“They got to the door, and suddenly my darling turned,—O ma’am, it’s the best thing in my whole life to remember that! Of her own accord she turned and came back to me, and said she,—
“‘Don’t think, Sally, that I’m not sorry to say good-by. Of course I can’t be sorry to find my own mamma and my right home, but I’m sorry to leave you.’
“And then she put her arms round my neck and kissed me just as she had done when I took her home that night from Jacopo’s, six years before; and then she went away, and the sunshine, it seemed to me, went out of the door with her, and has never come back since.”
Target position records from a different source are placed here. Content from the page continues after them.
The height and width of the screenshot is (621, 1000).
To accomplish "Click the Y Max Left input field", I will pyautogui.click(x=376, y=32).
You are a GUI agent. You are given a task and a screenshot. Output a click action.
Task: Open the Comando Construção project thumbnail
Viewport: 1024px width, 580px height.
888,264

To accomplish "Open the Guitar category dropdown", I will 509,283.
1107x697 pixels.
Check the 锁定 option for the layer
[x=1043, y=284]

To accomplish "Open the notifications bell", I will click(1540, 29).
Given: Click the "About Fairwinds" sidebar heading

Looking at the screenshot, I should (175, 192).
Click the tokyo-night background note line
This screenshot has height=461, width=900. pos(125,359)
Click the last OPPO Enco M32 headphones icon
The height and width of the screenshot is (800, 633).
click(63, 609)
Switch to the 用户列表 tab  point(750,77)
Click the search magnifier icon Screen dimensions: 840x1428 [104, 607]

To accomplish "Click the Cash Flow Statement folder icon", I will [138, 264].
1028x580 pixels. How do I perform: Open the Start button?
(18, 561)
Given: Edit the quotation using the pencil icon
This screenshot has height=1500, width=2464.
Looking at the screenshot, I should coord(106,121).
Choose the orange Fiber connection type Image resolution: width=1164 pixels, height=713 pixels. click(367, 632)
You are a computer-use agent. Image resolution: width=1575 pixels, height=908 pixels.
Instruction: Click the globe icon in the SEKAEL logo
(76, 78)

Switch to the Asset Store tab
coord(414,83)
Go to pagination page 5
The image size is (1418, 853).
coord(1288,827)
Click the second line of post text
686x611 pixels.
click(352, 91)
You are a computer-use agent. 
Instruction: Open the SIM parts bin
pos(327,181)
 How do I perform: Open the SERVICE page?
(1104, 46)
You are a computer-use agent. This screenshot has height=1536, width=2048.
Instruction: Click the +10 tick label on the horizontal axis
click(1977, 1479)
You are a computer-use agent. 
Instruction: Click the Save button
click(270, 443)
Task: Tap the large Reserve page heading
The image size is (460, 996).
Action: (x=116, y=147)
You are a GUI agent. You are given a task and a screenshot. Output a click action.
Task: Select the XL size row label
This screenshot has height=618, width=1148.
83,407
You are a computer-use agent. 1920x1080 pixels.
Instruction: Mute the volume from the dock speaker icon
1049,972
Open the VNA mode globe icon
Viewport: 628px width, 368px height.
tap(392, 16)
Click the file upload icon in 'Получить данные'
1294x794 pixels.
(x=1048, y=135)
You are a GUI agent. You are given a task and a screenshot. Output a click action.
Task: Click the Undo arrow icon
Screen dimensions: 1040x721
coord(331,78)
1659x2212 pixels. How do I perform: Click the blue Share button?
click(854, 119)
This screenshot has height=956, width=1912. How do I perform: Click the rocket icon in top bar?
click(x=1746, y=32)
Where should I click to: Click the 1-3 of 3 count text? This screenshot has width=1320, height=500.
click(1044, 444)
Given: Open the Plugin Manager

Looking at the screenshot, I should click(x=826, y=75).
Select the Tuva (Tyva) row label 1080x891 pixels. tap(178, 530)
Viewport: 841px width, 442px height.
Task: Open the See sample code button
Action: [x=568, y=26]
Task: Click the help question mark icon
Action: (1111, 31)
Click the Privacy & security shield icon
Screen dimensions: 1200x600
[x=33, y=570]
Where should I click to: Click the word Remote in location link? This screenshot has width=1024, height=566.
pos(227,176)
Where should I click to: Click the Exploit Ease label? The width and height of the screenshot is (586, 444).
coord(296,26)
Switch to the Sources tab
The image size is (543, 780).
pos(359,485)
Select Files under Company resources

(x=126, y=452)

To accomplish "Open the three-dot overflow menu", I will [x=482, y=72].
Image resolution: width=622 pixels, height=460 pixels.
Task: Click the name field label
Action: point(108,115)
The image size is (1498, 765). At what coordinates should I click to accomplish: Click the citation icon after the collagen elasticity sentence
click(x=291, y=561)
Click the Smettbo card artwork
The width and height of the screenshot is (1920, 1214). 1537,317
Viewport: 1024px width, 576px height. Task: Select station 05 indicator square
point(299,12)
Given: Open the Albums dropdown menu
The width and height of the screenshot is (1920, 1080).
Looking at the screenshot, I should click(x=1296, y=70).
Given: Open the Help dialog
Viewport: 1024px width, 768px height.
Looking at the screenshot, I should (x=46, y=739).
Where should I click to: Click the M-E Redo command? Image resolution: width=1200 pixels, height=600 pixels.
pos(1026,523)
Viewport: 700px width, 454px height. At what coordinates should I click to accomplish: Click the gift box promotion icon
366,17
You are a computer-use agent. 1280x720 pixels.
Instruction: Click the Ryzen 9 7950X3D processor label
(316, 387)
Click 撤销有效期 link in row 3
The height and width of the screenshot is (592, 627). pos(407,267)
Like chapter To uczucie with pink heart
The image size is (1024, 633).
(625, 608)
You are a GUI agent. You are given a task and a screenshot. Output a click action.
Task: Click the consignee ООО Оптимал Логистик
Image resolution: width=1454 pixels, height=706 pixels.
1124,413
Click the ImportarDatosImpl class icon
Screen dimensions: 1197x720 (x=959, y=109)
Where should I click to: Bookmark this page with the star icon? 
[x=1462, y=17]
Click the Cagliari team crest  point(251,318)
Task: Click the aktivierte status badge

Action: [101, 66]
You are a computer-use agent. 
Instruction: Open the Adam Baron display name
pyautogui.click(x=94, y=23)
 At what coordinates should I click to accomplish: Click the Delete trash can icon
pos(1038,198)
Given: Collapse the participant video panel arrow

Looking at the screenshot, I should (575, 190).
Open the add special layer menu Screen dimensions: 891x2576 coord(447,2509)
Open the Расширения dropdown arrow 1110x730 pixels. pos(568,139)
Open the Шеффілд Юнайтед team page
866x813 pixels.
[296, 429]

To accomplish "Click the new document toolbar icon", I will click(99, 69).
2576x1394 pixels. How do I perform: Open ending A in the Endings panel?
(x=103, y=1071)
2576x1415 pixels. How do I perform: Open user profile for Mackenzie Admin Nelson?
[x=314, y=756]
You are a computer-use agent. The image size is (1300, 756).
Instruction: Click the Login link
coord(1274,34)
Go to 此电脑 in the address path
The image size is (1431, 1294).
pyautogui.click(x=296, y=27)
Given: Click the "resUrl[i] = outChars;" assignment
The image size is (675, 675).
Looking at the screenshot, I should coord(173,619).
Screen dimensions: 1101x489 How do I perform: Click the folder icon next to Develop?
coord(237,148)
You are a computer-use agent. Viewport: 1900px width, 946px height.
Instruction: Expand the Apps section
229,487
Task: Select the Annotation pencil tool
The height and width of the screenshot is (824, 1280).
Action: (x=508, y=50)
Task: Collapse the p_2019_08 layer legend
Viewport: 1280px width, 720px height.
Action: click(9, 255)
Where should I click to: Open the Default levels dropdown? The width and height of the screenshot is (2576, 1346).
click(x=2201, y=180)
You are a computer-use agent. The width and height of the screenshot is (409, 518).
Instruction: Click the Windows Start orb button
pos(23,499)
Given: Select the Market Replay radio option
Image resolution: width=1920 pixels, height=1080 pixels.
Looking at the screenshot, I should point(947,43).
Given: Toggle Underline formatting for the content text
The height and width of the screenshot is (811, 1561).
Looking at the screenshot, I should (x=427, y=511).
The poor little surgeon of the dolls stopped speaking, and cried very quietly, as those cry who are not used to have their tears wiped away, or their sorrows comforted.
I wanted to say that Lady Jane seemed to me a heartless little piece, who cared for nothing in the world but herself, and wasn’t worth grieving for; but I felt there would be no comfort for her in thinking that there had never been any thing worth having in her life. Far better let her go on believing that for six years she had sheltered an angel at her fireside.
At last, when I saw her tears were ceasing to flow, I said, “And when did you see her again?”
“Oh, I have never seen her since that day. I think she pitied me too much to come back and give me the sorrow of parting with her over again. No, I have never seen her, but her mother sent me five hundred pounds.”
“And so she ought,” I said impulsively. “It was little enough for all you had done.”
Surgeon Sally looked at me with wonder, not unmixed with reproach, in her eyes.